• **Supplied records**:
- - -

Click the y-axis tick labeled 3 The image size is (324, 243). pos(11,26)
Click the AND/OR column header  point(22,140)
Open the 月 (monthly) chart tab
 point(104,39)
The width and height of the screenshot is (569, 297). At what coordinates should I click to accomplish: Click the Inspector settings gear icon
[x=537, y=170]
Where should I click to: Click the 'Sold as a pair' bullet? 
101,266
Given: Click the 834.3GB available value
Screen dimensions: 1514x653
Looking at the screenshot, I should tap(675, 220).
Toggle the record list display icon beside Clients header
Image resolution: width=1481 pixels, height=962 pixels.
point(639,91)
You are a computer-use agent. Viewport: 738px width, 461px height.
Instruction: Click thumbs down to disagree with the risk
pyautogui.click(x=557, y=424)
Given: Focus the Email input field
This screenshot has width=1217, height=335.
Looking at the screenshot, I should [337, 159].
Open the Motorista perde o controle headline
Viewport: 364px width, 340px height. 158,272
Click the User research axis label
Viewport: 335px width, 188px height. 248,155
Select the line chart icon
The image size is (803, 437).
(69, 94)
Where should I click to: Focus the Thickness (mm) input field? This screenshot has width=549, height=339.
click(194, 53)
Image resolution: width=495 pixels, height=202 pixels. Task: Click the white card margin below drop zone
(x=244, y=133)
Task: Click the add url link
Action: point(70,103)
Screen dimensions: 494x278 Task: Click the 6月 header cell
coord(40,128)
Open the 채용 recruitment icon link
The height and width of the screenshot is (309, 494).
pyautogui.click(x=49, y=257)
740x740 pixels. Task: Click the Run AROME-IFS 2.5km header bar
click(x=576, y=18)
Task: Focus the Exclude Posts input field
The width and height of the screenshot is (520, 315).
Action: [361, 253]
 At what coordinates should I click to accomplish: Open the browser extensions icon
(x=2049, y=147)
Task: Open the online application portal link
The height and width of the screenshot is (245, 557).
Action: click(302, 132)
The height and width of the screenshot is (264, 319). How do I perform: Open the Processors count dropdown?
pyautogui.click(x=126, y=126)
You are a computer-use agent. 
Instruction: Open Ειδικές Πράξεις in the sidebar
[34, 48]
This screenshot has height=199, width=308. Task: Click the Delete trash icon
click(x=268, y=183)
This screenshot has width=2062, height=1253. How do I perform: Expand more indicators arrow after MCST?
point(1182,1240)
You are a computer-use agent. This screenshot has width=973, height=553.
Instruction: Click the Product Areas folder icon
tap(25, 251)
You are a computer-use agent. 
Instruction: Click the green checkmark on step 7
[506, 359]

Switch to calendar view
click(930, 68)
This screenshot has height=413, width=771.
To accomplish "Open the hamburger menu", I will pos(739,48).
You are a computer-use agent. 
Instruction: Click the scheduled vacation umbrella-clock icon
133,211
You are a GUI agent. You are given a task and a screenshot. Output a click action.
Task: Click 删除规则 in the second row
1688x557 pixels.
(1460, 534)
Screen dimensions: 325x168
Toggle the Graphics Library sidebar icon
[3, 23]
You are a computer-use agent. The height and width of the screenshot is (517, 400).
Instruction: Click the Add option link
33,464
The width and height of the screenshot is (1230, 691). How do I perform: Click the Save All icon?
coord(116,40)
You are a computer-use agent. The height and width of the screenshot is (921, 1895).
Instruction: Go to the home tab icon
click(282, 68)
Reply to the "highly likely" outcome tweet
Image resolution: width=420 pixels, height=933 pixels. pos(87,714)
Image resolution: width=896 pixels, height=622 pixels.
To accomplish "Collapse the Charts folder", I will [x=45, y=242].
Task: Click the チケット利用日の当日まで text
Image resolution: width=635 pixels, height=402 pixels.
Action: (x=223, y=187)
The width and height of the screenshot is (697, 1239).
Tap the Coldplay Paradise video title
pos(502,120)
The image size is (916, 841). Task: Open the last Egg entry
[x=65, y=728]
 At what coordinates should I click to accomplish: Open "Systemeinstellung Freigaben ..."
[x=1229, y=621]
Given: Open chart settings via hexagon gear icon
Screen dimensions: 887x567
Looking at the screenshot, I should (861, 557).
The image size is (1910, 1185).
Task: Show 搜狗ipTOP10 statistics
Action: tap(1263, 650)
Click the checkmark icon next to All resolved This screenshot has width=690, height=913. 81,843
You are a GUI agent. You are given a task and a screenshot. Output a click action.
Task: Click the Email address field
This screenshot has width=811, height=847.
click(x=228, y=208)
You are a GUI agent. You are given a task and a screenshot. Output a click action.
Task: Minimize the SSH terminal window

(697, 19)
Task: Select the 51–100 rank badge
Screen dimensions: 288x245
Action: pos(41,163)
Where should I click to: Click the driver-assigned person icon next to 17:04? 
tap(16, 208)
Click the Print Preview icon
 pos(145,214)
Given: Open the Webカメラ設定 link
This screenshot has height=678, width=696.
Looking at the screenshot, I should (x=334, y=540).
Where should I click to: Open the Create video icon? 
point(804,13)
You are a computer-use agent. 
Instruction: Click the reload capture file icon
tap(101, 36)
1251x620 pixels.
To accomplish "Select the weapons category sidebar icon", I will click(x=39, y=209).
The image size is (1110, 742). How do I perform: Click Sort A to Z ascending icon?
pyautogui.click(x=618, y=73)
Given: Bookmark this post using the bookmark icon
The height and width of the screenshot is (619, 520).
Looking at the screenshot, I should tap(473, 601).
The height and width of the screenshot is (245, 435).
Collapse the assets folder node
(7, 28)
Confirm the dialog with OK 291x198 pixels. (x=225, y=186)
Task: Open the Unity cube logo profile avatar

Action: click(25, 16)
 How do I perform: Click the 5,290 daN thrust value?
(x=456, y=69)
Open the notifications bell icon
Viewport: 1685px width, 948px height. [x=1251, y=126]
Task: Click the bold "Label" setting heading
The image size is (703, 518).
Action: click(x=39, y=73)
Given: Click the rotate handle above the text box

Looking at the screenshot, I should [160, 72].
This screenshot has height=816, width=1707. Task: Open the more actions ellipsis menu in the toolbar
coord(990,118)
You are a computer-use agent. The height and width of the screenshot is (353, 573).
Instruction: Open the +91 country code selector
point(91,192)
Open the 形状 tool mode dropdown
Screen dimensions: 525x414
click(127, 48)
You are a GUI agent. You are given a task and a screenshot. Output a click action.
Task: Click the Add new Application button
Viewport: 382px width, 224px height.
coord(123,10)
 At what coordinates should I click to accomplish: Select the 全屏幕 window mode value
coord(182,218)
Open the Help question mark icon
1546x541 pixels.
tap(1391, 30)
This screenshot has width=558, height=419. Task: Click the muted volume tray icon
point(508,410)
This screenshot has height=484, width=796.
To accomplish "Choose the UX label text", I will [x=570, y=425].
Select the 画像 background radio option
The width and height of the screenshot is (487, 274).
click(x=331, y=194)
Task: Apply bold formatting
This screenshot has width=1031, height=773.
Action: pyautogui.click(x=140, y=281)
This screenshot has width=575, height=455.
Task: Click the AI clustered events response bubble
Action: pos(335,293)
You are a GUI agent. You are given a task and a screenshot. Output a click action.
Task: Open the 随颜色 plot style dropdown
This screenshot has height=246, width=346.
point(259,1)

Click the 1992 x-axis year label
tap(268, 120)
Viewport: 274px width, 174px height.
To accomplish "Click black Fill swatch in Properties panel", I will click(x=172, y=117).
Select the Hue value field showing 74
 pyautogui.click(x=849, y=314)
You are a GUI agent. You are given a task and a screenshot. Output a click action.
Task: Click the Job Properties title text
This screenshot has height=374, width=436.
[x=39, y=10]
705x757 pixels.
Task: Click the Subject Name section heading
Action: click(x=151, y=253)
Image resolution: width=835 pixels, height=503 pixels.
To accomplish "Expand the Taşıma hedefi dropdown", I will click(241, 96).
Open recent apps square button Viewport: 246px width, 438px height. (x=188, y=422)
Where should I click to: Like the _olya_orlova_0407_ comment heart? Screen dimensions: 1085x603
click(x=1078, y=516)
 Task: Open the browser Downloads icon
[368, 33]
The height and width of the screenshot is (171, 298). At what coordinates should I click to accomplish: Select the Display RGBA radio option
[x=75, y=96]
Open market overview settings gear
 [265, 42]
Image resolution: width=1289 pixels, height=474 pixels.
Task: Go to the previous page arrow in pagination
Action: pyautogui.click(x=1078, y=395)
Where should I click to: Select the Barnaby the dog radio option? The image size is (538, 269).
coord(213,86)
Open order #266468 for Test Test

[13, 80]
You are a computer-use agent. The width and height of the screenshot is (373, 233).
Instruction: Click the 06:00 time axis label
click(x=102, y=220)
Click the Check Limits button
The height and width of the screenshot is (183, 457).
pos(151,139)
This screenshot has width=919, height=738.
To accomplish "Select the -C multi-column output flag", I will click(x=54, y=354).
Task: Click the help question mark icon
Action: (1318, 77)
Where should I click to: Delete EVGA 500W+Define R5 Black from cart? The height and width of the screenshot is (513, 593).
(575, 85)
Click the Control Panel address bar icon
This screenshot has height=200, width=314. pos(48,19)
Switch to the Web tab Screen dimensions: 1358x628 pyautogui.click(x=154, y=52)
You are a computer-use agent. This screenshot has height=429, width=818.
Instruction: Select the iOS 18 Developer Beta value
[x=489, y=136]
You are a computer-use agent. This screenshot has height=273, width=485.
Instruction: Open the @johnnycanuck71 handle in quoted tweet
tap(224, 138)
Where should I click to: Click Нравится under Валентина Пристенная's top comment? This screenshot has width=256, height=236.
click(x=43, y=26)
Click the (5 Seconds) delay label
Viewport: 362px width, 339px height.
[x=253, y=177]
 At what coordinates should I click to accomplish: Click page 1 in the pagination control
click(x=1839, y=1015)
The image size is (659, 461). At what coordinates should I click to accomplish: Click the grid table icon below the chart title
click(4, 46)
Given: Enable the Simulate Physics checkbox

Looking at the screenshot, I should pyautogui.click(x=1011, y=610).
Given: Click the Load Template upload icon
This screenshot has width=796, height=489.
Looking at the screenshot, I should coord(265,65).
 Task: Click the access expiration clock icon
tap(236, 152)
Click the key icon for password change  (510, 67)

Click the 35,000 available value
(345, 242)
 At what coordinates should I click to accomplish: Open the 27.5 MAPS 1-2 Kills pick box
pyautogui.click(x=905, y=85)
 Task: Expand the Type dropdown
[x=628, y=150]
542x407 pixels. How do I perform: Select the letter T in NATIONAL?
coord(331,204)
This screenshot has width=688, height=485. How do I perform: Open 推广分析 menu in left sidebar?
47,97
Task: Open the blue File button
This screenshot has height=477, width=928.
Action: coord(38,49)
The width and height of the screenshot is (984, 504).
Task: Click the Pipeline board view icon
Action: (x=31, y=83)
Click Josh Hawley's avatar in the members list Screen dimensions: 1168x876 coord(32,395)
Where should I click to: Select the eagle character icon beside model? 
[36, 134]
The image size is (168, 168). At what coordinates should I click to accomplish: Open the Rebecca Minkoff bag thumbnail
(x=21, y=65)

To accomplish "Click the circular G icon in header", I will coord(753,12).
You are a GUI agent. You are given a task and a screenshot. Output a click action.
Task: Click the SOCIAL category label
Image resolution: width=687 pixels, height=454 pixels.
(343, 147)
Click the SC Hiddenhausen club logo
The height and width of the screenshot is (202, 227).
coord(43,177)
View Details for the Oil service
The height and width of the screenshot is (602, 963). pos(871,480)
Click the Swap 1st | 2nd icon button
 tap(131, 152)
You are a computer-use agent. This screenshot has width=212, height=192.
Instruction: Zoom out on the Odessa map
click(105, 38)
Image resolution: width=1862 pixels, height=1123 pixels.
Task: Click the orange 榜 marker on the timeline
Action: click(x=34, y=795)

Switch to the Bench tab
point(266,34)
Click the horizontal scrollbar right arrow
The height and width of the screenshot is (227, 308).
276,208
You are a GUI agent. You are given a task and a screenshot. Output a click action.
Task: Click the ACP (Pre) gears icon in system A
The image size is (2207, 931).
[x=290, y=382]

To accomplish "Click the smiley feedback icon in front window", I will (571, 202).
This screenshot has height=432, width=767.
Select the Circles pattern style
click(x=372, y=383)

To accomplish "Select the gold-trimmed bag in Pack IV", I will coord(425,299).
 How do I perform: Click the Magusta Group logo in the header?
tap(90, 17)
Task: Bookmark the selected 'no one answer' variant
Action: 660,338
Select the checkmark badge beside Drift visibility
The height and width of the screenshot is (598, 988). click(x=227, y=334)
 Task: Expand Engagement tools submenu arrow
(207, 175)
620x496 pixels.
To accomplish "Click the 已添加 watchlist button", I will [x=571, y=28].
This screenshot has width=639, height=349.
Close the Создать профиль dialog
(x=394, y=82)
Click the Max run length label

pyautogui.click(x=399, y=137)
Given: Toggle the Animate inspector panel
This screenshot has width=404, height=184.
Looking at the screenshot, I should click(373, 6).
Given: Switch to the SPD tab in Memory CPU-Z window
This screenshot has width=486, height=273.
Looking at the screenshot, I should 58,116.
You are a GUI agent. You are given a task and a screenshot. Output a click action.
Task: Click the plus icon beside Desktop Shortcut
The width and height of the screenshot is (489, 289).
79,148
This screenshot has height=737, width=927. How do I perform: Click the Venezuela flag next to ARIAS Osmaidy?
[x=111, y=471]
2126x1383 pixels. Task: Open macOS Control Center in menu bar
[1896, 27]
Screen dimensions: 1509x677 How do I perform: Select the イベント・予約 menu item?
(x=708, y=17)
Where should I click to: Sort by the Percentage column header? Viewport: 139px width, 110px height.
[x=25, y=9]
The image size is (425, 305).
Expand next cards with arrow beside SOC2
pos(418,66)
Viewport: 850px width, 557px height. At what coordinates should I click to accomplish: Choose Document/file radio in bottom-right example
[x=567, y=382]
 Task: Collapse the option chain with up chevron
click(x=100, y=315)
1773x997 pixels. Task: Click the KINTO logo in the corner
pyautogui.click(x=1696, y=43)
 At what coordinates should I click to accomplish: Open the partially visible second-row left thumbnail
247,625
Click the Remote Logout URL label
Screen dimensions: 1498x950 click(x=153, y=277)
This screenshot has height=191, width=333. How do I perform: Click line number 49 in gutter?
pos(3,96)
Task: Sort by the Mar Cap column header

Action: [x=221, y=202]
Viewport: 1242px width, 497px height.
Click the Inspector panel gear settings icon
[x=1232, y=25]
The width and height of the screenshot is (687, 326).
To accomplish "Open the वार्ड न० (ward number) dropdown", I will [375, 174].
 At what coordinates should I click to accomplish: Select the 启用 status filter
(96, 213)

- - -

• **What the task asks**: Copy the records verbatim, starting at the line that contains "Click the AND/OR" and ending after the line that contains "Action: click(302, 132)". Include both of those lines.

• **Problem solution**:
Click the AND/OR column header  point(22,140)
Open the 月 (monthly) chart tab
 point(104,39)
The width and height of the screenshot is (569, 297). At what coordinates should I click to accomplish: Click the Inspector settings gear icon
[x=537, y=170]
Where should I click to: Click the 'Sold as a pair' bullet? 
101,266
Given: Click the 834.3GB available value
Screen dimensions: 1514x653
Looking at the screenshot, I should tap(675, 220).
Toggle the record list display icon beside Clients header
Image resolution: width=1481 pixels, height=962 pixels.
point(639,91)
You are a computer-use agent. Viewport: 738px width, 461px height.
Instruction: Click thumbs down to disagree with the risk
pyautogui.click(x=557, y=424)
Given: Focus the Email input field
This screenshot has width=1217, height=335.
Looking at the screenshot, I should [337, 159].
Open the Motorista perde o controle headline
Viewport: 364px width, 340px height. 158,272
Click the User research axis label
Viewport: 335px width, 188px height. 248,155
Select the line chart icon
The image size is (803, 437).
(69, 94)
Where should I click to: Focus the Thickness (mm) input field? This screenshot has width=549, height=339.
click(194, 53)
Image resolution: width=495 pixels, height=202 pixels. Task: Click the white card margin below drop zone
(x=244, y=133)
Task: Click the add url link
Action: point(70,103)
Screen dimensions: 494x278 Task: Click the 6月 header cell
coord(40,128)
Open the 채용 recruitment icon link
The height and width of the screenshot is (309, 494).
pyautogui.click(x=49, y=257)
740x740 pixels. Task: Click the Run AROME-IFS 2.5km header bar
click(x=576, y=18)
Task: Focus the Exclude Posts input field
The width and height of the screenshot is (520, 315).
Action: [361, 253]
 At what coordinates should I click to accomplish: Open the browser extensions icon
(x=2049, y=147)
Task: Open the online application portal link
The height and width of the screenshot is (245, 557).
Action: click(302, 132)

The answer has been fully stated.